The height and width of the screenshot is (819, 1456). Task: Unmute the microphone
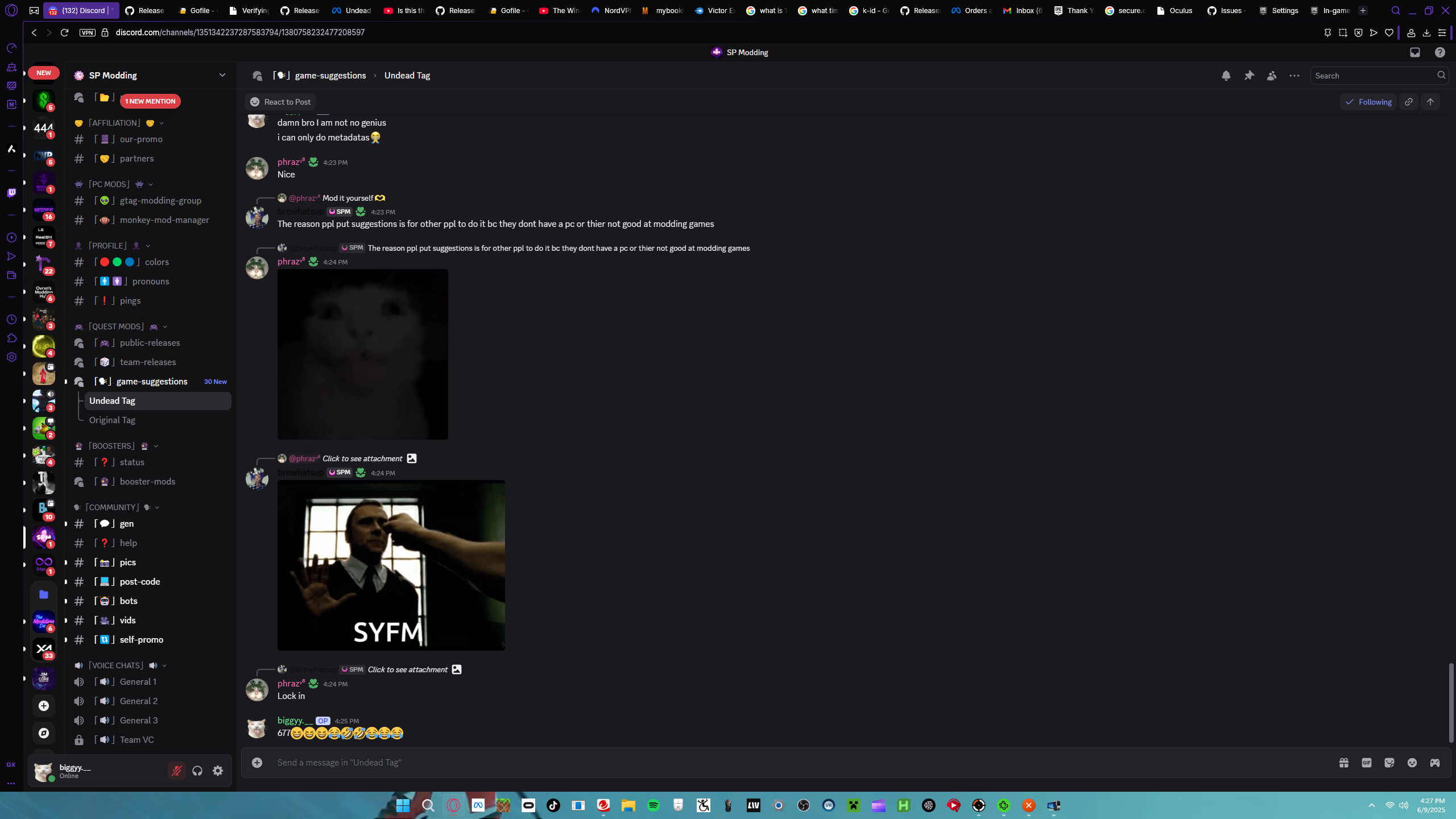point(176,771)
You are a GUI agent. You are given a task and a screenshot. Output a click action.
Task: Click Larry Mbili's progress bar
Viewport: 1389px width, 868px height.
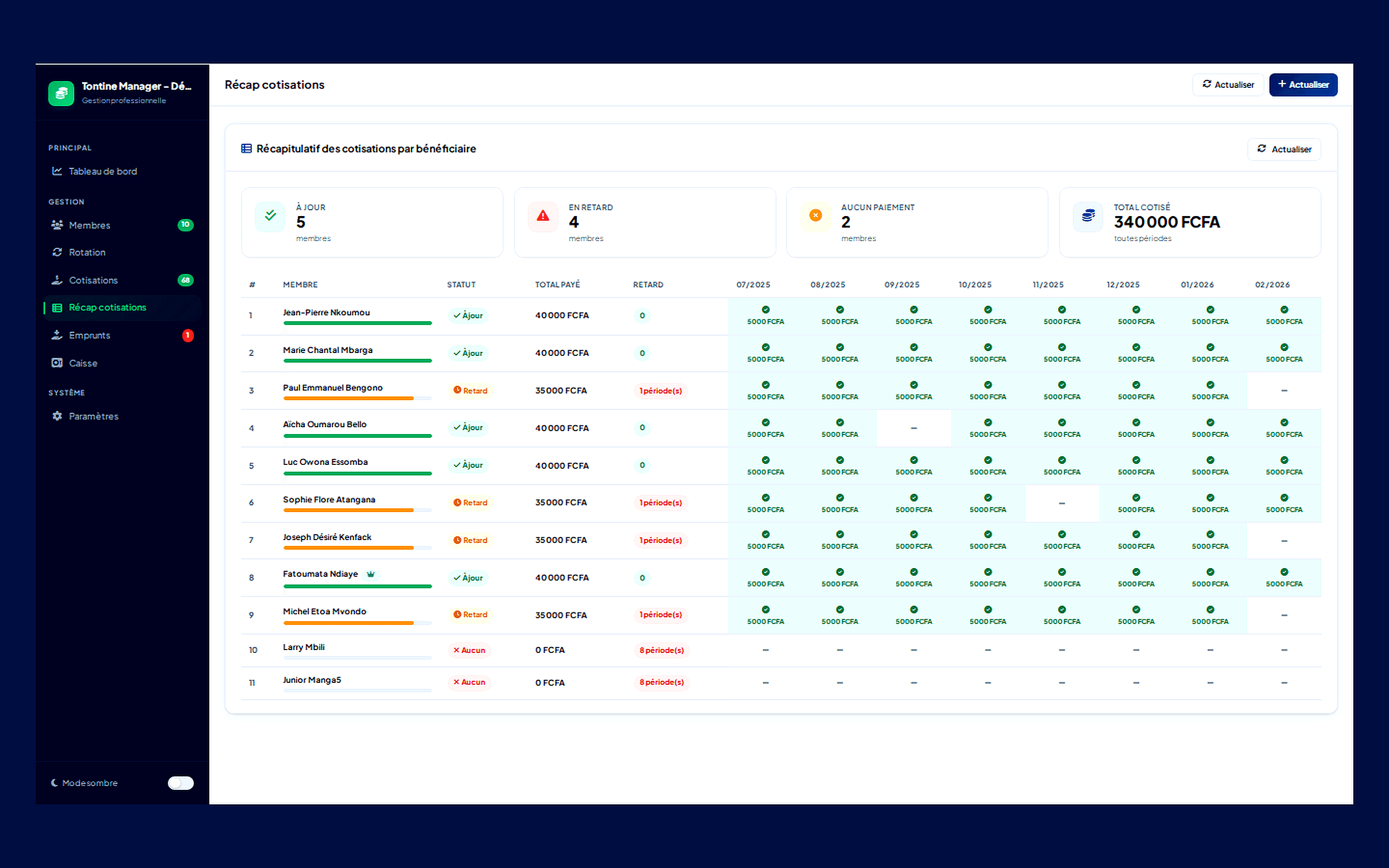[357, 658]
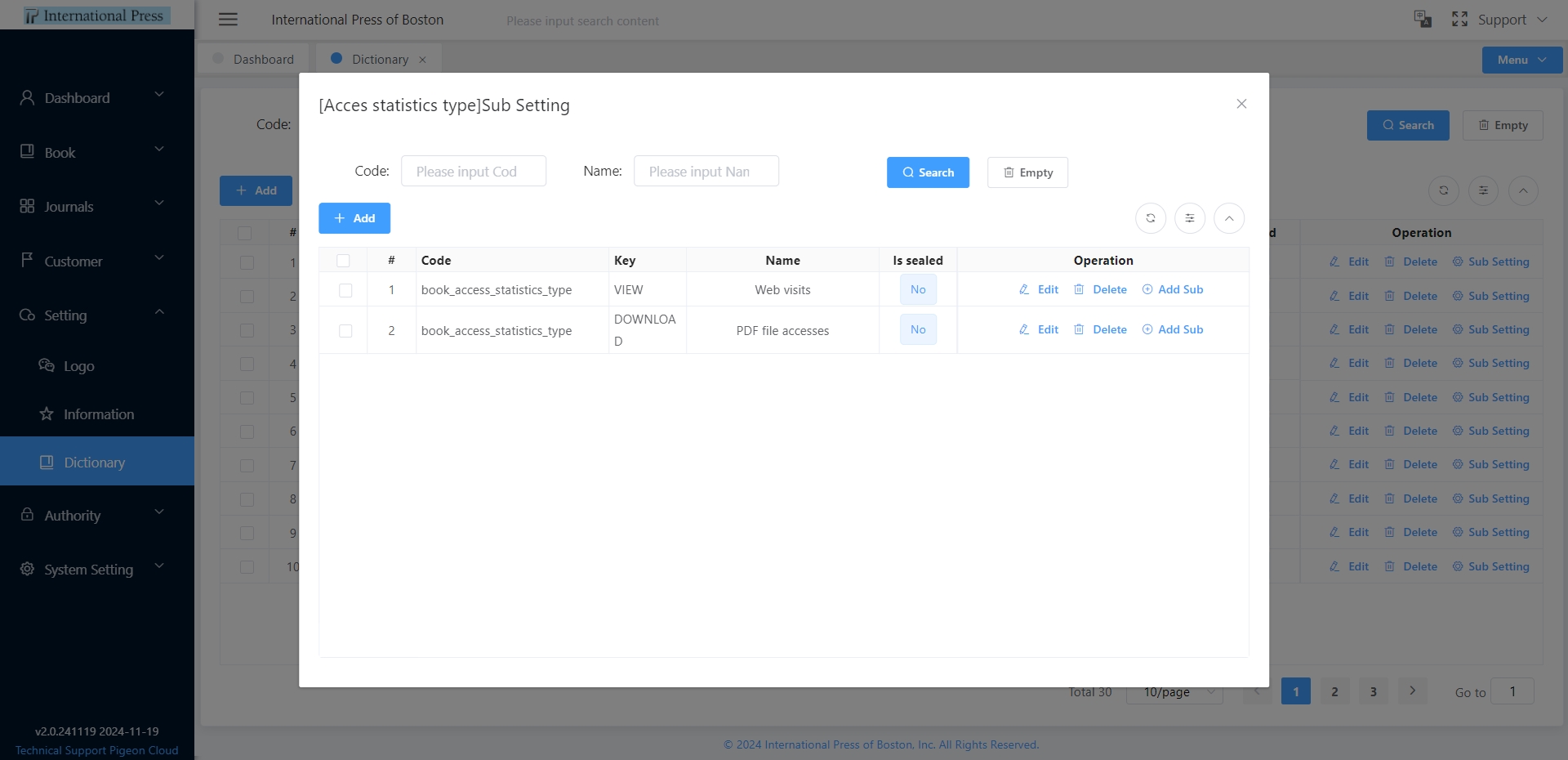Close the Sub Setting dialog
Viewport: 1568px width, 760px height.
pyautogui.click(x=1241, y=104)
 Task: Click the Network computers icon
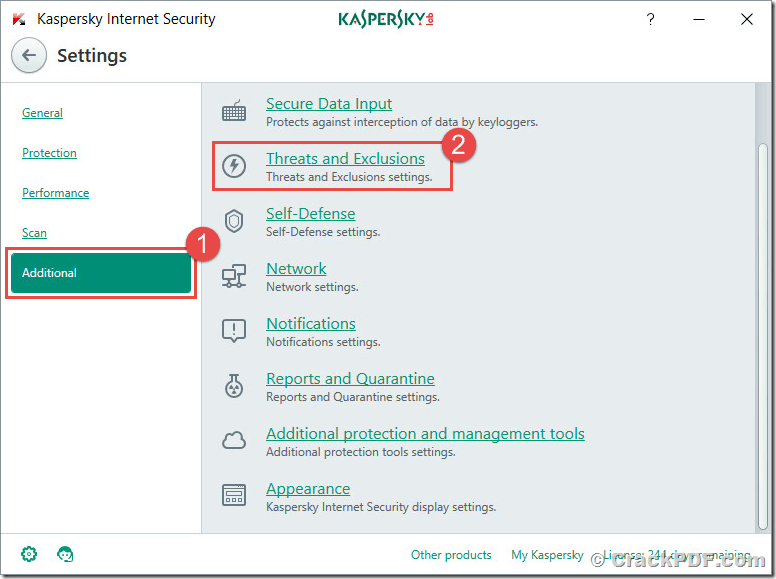point(234,276)
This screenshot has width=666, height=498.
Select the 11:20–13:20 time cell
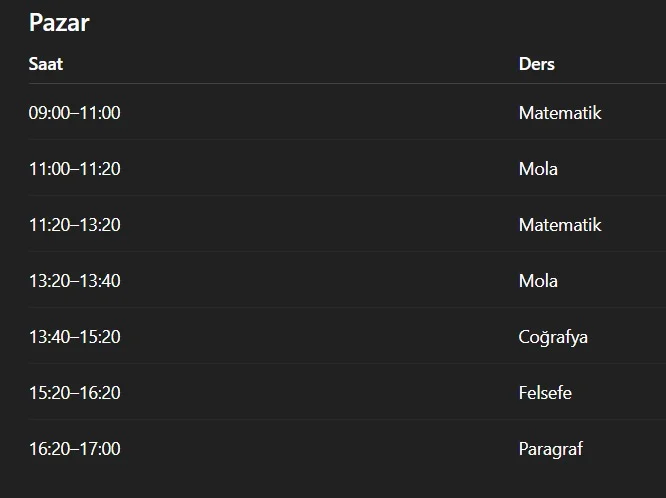click(x=74, y=225)
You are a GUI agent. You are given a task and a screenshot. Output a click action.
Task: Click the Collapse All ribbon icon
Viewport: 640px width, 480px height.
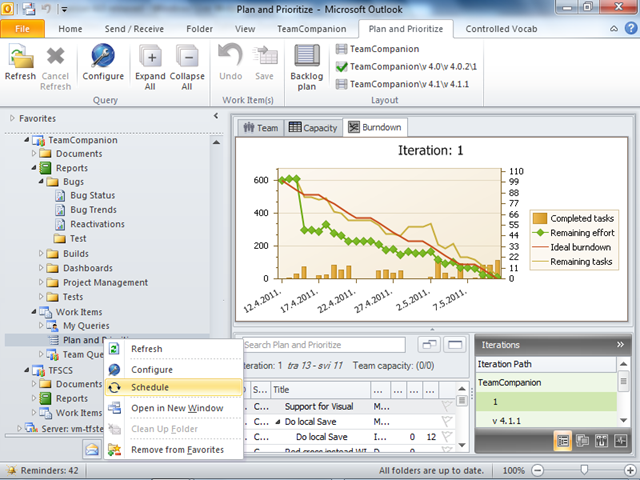(x=186, y=57)
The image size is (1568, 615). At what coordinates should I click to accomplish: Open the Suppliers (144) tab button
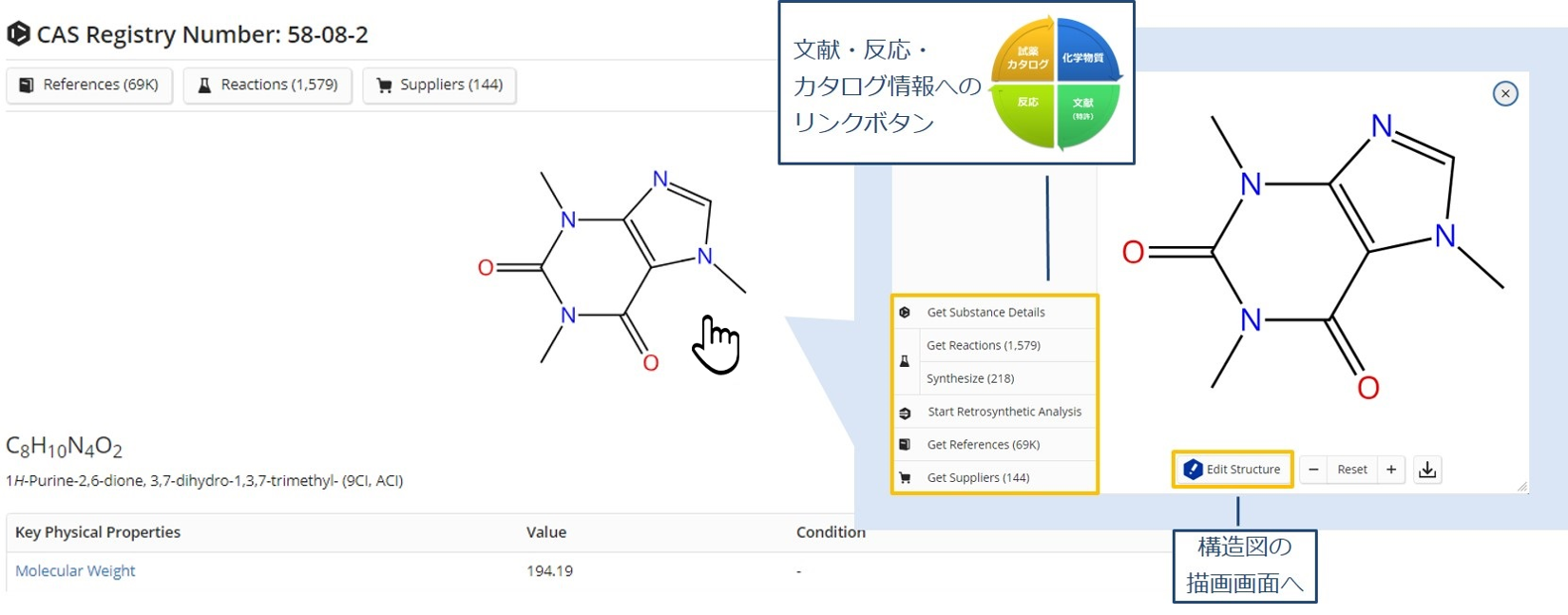(x=439, y=86)
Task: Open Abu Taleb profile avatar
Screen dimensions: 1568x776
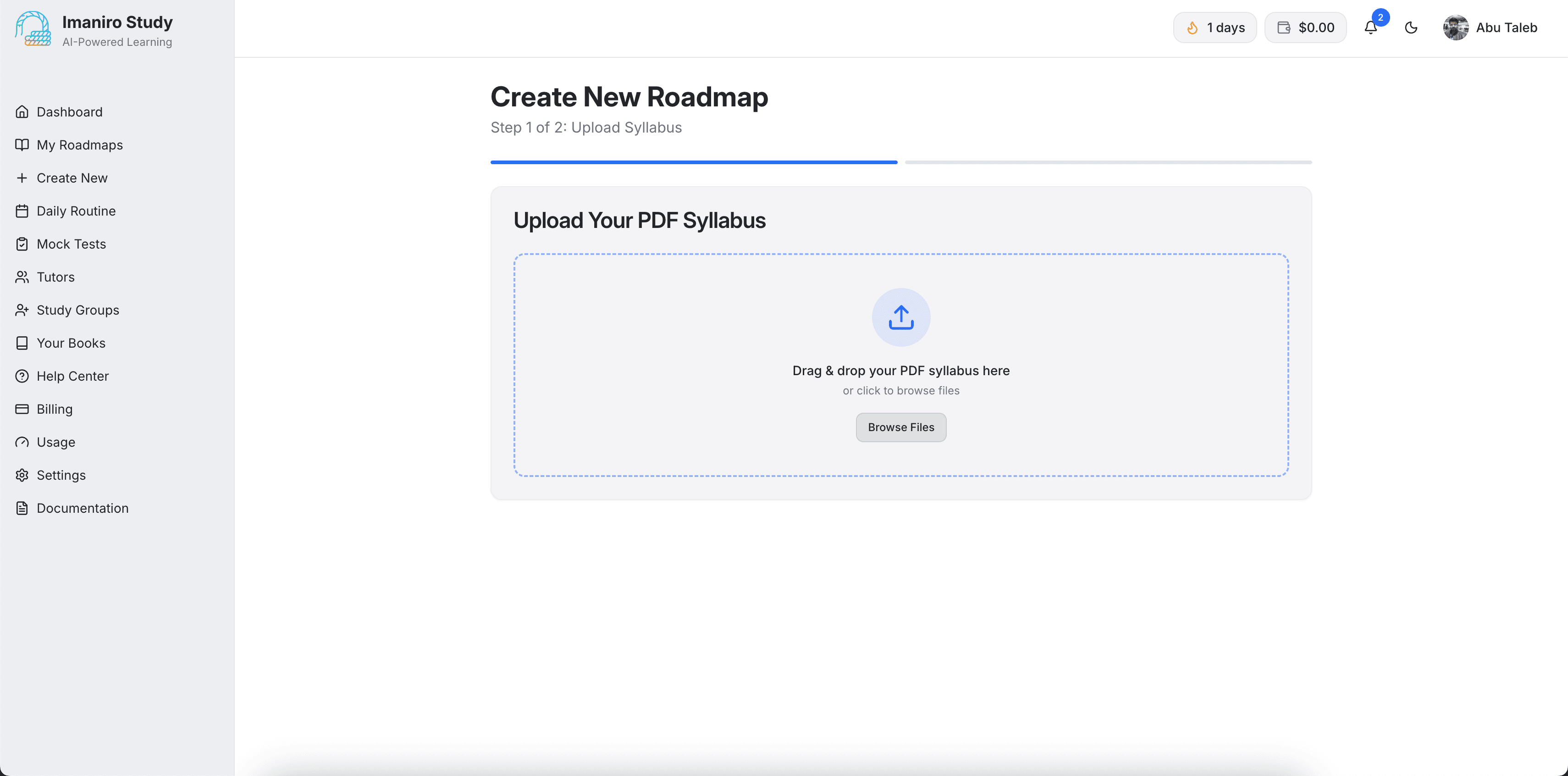Action: click(x=1455, y=28)
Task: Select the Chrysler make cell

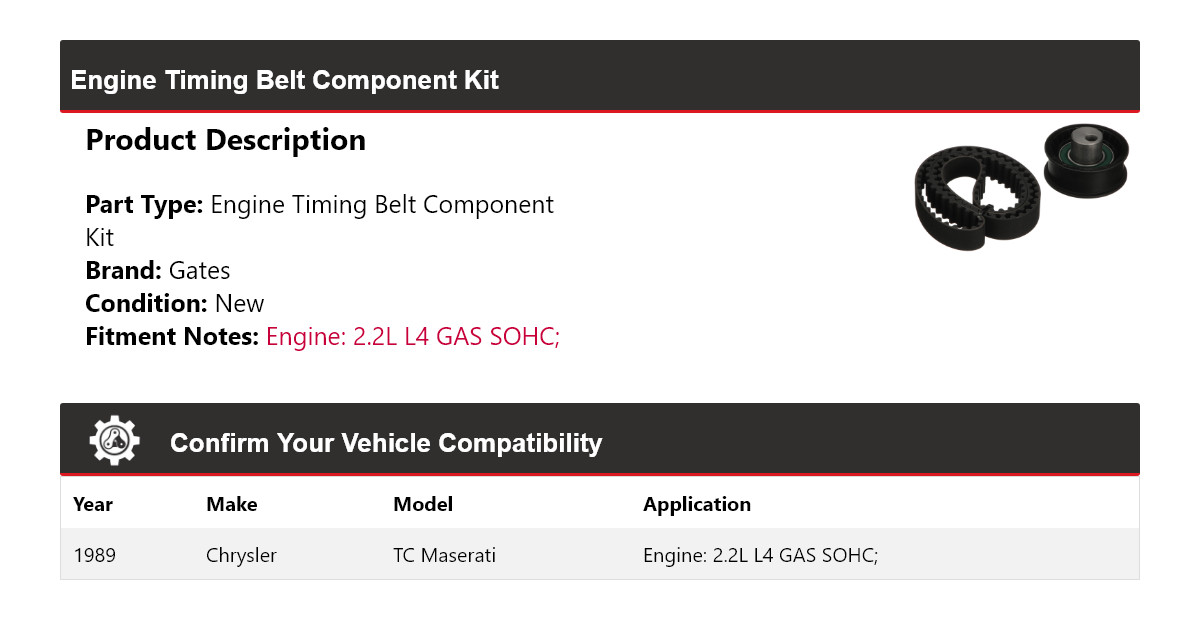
------
[Set exercise]
Copy every one of the records above word for word, leaving out the pictures.

[Answer to this exercise]
The height and width of the screenshot is (819, 1456). Task: Unmute the microphone
point(176,771)
You are a GUI agent. You are given a task and a screenshot. Output a click action.
Task: Click Larry Mbili's progress bar
Viewport: 1389px width, 868px height.
[357, 658]
Close the Sub Setting dialog
Viewport: 1568px width, 760px height.
pyautogui.click(x=1241, y=104)
 Task: Click the Network computers icon
point(234,276)
This screenshot has width=666, height=498.
Select the 11:20–13:20 time cell
click(x=74, y=225)
You are a GUI agent. You are given a task and a screenshot. Output a click action.
Task: Click the Collapse All ribbon icon
Viewport: 640px width, 480px height.
(x=186, y=57)
The image size is (1568, 615). At what coordinates should I click to accomplish: Open the Suppliers (144) tab button
(x=439, y=86)
Task: Open Abu Taleb profile avatar
Screen dimensions: 1568x776
Action: click(x=1455, y=28)
Task: Select the Chrysler make cell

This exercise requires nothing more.